“Fola 2004” segna il 38° anno di attività e rappresenta la summa dei dubbi, delle ansie, delle difficoltà che accompagnano da almeno un decennio il tormentato autunno del Teatro Povero; la fase delle inquietudini, delle certezze che si incrinano, delle identità che si affievoliscono e rischiano di diventare evanescenti. Mantenere un legame forte con la civiltà contadina, con la propria memoria, nucleo fondante e vitale dell’intera esperienza, diventa sempre più difficile. Vi si oppongono l’inesorabile scorrere delle generazioni che allontana in maniera inequivocabile il legame diretto e viscerale col passato contadino e ancora di più le rapidissime e profonde mutazioni della società in cui viviamo che tende a sostituire le radici profonde e i sensi di appartenenza, con approdi contingenti ed aleatori, nella convinzione di una “felicità” nuova, perseguibile attraverso ogni sorta di scorciatoie secondo il modello ormai collaudato dell’usa e getta.

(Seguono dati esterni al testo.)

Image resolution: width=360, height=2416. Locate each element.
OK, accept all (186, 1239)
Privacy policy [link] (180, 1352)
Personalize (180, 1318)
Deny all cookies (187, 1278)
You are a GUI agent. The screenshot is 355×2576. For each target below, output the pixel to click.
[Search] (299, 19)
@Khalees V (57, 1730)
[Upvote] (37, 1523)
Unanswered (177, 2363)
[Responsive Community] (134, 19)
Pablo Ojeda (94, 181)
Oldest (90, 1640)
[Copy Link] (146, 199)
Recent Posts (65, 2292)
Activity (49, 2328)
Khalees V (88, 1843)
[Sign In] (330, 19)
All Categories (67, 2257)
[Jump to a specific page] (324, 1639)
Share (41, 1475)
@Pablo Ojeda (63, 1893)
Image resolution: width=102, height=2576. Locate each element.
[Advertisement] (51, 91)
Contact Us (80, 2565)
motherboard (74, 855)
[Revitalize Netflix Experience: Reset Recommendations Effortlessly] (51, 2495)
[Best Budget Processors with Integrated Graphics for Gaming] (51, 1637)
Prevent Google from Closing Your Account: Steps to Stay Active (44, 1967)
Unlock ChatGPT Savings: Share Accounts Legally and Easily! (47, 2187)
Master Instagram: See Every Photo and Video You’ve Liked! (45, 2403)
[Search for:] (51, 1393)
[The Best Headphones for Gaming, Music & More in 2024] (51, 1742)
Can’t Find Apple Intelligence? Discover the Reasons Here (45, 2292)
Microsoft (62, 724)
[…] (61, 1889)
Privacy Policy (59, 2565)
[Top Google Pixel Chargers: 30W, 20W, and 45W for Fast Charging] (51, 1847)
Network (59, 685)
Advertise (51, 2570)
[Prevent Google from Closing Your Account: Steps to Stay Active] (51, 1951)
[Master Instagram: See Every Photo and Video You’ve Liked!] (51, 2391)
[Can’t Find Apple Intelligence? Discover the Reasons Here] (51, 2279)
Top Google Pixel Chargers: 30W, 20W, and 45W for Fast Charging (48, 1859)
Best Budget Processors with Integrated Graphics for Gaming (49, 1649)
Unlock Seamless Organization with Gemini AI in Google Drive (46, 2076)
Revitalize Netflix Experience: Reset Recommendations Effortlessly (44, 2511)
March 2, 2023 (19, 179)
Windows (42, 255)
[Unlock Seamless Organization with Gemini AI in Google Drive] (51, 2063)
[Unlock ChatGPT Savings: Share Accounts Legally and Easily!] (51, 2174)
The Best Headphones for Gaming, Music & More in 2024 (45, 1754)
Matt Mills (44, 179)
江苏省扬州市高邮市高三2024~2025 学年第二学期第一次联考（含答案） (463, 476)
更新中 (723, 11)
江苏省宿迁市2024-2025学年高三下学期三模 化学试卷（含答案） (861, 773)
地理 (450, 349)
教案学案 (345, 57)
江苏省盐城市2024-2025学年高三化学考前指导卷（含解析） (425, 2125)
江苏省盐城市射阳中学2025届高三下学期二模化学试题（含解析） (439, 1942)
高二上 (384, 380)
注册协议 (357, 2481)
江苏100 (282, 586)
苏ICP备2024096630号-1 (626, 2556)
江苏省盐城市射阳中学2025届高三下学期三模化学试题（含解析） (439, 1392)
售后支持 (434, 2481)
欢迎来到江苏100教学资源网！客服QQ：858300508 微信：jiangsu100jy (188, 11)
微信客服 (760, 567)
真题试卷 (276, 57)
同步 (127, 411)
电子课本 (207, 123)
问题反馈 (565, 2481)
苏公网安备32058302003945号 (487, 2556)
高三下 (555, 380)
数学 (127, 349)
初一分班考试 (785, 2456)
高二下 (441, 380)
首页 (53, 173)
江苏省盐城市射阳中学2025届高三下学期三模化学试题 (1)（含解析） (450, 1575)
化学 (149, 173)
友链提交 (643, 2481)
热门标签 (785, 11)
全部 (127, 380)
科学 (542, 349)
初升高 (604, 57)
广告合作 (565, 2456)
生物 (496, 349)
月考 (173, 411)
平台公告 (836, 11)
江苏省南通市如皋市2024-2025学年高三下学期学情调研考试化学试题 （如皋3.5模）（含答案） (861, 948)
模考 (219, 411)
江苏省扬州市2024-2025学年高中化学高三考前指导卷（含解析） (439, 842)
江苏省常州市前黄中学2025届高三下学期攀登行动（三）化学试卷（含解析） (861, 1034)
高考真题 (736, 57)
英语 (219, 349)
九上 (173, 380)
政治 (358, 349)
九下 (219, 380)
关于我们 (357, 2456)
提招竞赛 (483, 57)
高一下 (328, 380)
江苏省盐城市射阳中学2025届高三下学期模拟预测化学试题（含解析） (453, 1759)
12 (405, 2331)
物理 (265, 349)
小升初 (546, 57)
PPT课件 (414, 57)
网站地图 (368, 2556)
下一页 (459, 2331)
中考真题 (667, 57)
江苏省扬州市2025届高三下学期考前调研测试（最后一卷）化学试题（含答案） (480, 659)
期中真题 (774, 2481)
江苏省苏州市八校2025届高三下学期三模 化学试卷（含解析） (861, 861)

Questo è il tema fondamentale dello spettacolo che si coglie in controluce lungo lo snodarsi della “fola di Campriano”. Il filo dell’antico racconto popolare tragicomico e divertente, simbolo del teatro di un tempo, sereno, solare, che ambisce a perpetuarsi in una sorta di eternità senza incrinature, è più volte interrotto e quasi spezzato dall’intrusione di elementi estranei che ne rompono la logica e la continuità. Le voci orgogliose della memoria, le poche voci residue ma ancora vive della civiltà contadina e voci nuove ed estranee ma altrettanto vive e vitali, infrangono l’unità dello spettacolo, contestano la vocazione e la provocazione del silenzio, rompendo la continuità del racconto continuamente e pazientemente riannodato fino alla fine.
Ma ancora per quanto? Da quali angoli di visuale? Con quali nuovi occhi diversi? Lo spettacolo cerca di dare una risposta aiutato in questo anche da un contesto scenico diverso da quello di sempre.